Rosie shook her head.
“Because the whole round world is explained in them. There are reasons for everything. They may be as farfetched as the stories in the supermarket tabloids and they may run counter to everything a halfway intelligent person understands about how people behave in real life, but they’re there, by God. In a book like Misery’s Lover, Anna Stevenson would undoubtedly run Daughters and Sisters because she had been an abused woman herself… or because her mother had been. But I was never abused, and so far as I know, my mother never was, either. I was often ignored by my husband-we’ve been divorced for twenty years, in case Pam or Gert hasn’t told you-but never abused. In life, Rosie, people sometimes do things, both bad and good, just-because. Do you believe that?” Rosie nodded her head slowly. She was thinking of all the times Norman had hit her, hurt her, made her cry… and then one night, for no reason at all, he might bring her half a dozen roses and take her out to dinner. If she asked why, what the occasion was, he usually just shrugged and said he “felt like treating her.” Just-because, in other words. Mommy, why do I have to go to bed at eight even in the summertime, when the sky is still light outside? Just-because. Daddy, why did grandpa have to die? Just-because. Norman undoubtedly thought these occasional treats and whirlwind dates made up for a lot, that they must offset what he probably thought of as his “bad temper.” He would never know (and never understand even if she told him) that they terrified her even more than his anger and his bouts of rage. Those, at least, she knew how to deal with.
“I hate the idea that everything we do gets done because of the things people have done to us,” Anna said moodily.
“It takes everything out of our hands, it doesn’t account in the least for the occasional saints and devils we glimpse among us, and most important of all, it doesn’t ring true to my heart. It’s good in books like Paul Sheldon’s, though. It’s comforting. Lets you believe, at least for a little while, that God is sane and nothing bad will happen to the people that you like in the story. May I have my book back? I’m going to finish it tonight. With lots of hot tea. Gallons.” Rosie smiled, and Anna smiled back.
“You’ll come for the picnic, won’t you, Rosie? It’s going to be at Ettinger’s Pier. We’ll need all the help we can get. We always do.”
“Oh, you bet,” Rosie said.
“Unless Mr Lefferts decides I’m a prodigy and wants me to work on Saturdays, that is.”
“I doubt that.” Anna got up and came around the desk; Rosie also stood. And now that their talk was almost over, the most elementary question of all occurred to her.
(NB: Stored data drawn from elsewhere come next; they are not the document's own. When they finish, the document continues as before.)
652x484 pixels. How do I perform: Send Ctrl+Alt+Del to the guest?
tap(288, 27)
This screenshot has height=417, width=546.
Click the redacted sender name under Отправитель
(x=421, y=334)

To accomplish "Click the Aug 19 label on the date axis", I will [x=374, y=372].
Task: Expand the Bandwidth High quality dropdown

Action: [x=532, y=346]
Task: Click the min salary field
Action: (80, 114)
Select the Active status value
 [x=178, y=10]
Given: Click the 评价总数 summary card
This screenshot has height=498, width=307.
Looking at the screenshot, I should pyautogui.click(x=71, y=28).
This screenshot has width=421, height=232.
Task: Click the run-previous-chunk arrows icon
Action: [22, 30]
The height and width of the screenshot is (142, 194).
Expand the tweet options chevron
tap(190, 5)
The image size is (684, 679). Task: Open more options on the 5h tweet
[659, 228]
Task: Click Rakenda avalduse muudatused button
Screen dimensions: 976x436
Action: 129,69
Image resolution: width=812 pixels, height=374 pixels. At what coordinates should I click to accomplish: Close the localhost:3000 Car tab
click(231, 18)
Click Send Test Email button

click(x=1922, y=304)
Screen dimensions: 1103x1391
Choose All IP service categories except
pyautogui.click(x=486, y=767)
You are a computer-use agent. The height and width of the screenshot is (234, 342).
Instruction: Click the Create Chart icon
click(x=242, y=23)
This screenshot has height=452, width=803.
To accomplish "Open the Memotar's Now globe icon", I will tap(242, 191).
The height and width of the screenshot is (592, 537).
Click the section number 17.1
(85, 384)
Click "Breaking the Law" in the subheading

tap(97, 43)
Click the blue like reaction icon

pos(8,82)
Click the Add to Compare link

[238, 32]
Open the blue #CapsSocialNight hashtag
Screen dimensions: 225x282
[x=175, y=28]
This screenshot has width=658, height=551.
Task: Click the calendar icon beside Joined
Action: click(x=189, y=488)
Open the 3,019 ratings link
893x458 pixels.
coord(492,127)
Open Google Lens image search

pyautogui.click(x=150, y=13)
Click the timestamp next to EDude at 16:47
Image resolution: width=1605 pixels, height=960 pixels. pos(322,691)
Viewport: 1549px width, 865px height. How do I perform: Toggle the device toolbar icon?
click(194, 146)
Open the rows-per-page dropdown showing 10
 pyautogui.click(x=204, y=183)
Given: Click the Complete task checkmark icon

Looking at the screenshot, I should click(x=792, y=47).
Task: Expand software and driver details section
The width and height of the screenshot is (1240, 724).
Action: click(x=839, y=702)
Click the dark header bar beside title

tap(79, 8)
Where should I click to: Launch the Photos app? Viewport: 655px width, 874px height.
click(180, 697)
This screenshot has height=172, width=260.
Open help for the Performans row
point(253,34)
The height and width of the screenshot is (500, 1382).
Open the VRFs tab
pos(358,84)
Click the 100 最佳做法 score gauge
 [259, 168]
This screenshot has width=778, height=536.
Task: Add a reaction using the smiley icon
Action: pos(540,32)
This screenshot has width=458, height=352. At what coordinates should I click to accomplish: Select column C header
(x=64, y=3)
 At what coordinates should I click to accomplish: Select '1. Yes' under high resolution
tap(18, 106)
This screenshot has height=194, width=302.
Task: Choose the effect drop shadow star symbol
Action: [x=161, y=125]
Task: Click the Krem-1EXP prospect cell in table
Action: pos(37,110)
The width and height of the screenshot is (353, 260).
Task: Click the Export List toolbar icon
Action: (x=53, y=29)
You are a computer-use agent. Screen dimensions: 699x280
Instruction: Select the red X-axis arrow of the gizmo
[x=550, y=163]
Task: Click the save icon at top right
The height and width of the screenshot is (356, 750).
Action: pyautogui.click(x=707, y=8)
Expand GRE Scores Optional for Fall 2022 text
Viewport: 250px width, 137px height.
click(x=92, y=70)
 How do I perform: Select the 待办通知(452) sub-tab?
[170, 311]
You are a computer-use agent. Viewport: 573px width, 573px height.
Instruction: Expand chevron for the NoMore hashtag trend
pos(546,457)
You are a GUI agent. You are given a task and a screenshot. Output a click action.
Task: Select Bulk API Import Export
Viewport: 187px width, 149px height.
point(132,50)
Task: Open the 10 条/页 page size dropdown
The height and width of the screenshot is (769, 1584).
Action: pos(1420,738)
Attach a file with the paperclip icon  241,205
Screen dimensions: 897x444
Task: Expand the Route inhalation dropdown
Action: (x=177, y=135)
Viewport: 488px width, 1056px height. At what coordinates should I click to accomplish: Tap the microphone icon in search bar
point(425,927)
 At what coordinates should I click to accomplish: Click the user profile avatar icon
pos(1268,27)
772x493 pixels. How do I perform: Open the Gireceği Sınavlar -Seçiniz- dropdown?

“When can I move in, Anna?”
“Tomorrow, if you want.” Anna bent and picked up the picture. She looked thoughtfully at the words charcoaled on the backing, then turned it around.
“You said it was odd,” Rosie said.
“Why?” Anna tapped the glass fronting with one nail.
“Because the woman is at the center, and yet her back is turned. That seems an extremely peculiar approach to this sort of painting, which has been otherwise quite conventionally executed.” Now she glanced over at Rosie, and when she went on, her tone was a bit apologetic.
“The building at the bottom of the hill is out of perspective, by the way.”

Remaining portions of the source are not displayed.